» **Work order**: Search the data below for "agent"; list each line that holds it.

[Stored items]

########

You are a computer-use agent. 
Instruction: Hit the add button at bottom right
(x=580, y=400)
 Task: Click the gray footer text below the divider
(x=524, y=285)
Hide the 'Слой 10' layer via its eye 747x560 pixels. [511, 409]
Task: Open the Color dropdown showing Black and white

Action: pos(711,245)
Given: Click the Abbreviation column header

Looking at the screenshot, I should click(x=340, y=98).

########

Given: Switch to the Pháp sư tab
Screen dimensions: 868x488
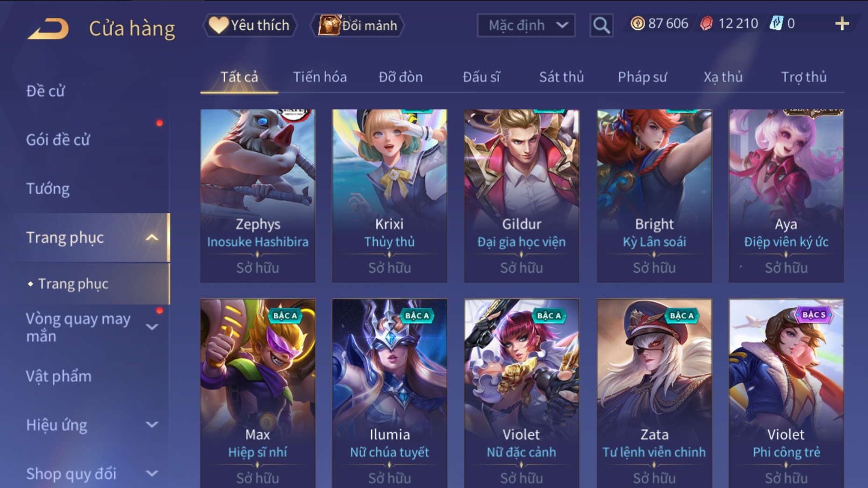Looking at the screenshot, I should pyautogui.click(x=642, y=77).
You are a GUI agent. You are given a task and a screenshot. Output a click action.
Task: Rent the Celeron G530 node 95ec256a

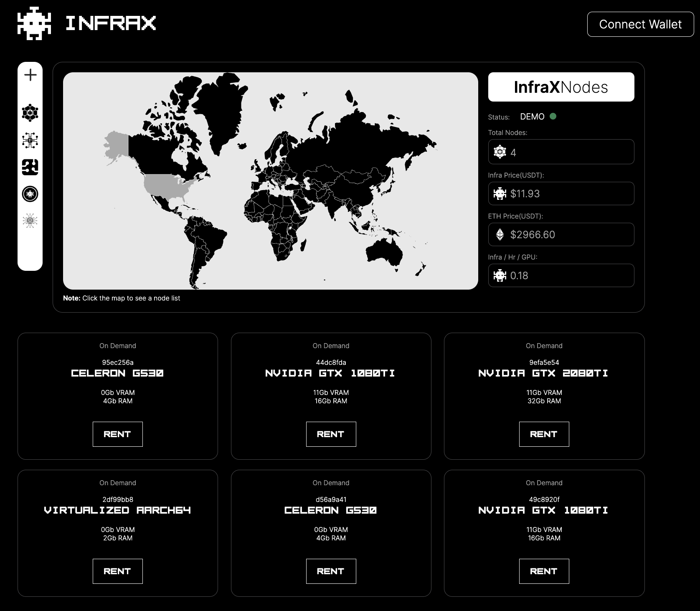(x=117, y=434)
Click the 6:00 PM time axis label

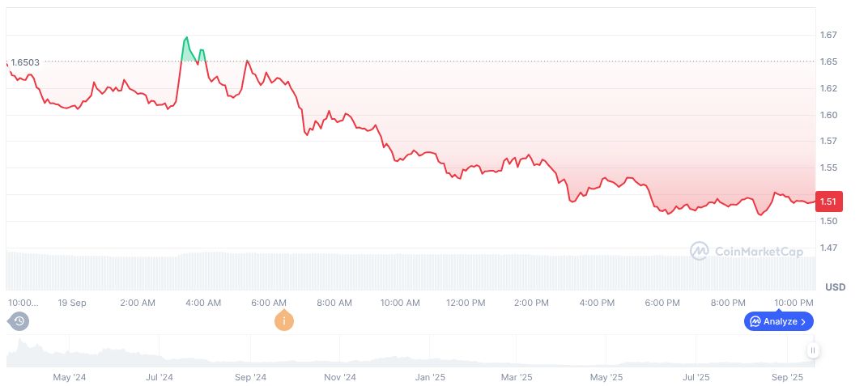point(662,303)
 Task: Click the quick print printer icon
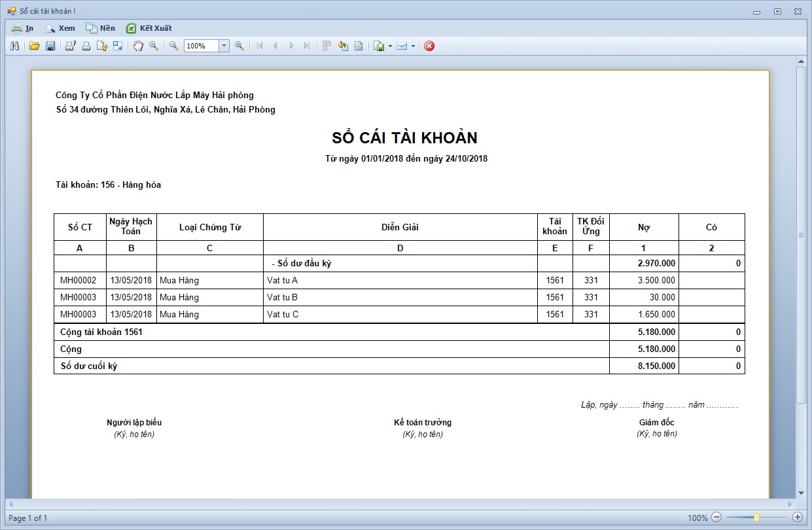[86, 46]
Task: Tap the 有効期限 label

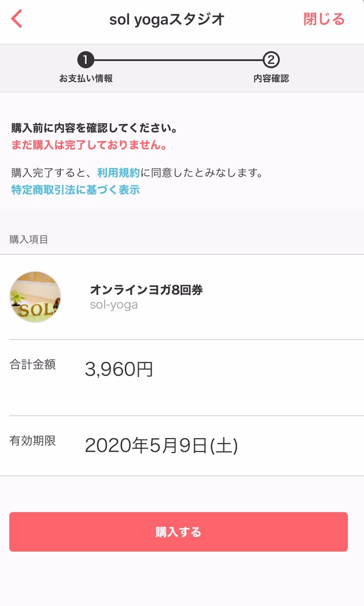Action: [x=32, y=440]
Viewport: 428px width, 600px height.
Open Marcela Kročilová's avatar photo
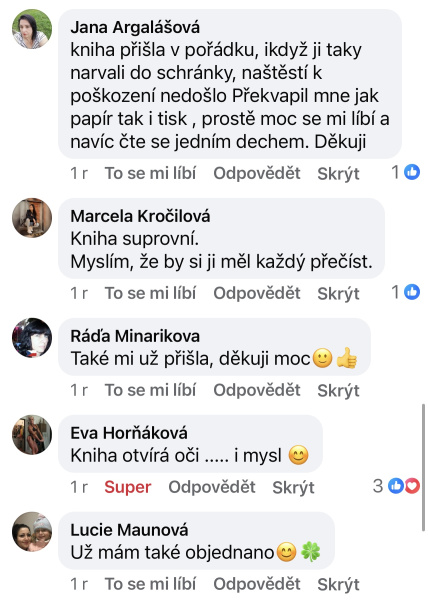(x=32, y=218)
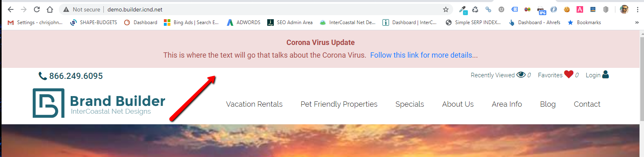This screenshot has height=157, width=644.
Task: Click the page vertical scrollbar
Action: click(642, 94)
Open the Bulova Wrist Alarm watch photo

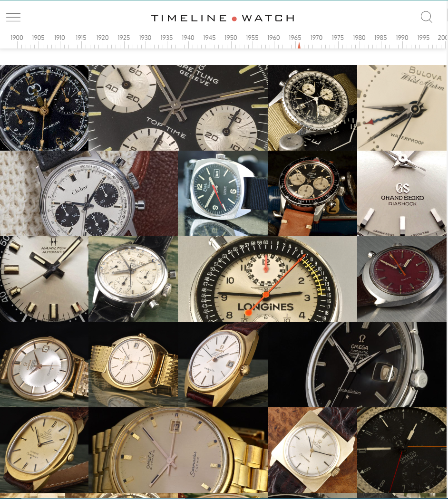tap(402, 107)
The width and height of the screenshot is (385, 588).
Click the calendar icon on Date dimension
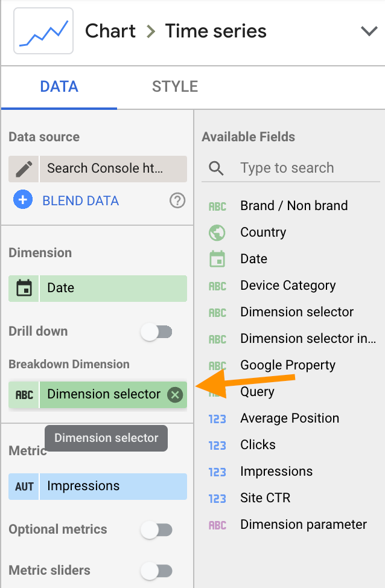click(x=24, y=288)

########

» **Answer section**:
You are a computer-use agent. 
You are a GUI agent. You are given a task and a screenshot. Output a click action.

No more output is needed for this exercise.